> Data provided
========================================

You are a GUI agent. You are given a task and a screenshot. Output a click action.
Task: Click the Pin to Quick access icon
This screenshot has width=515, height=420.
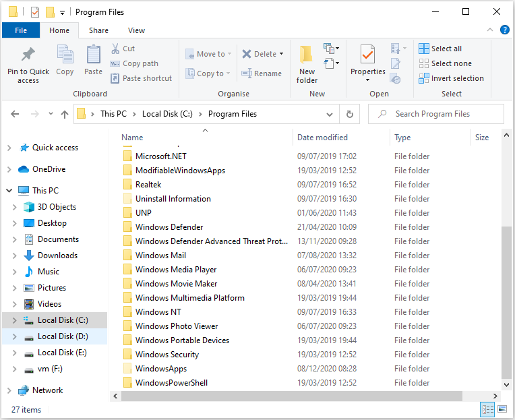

========================================

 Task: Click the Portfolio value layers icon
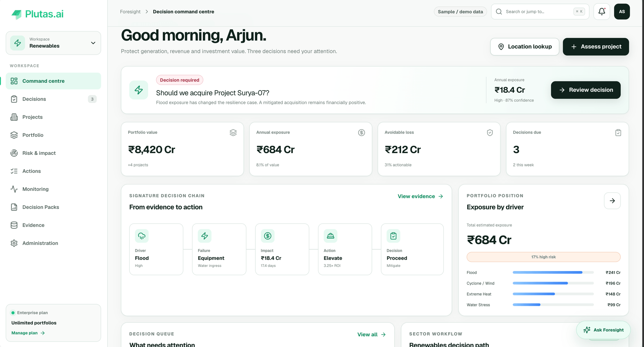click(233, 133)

========================================

> What the task asks
Pull out all lines in the data above that include "screenshot".

> Answer space
You are a GUI agent. You are given a task and a screenshot. Output a click action.
This screenshot has width=515, height=420.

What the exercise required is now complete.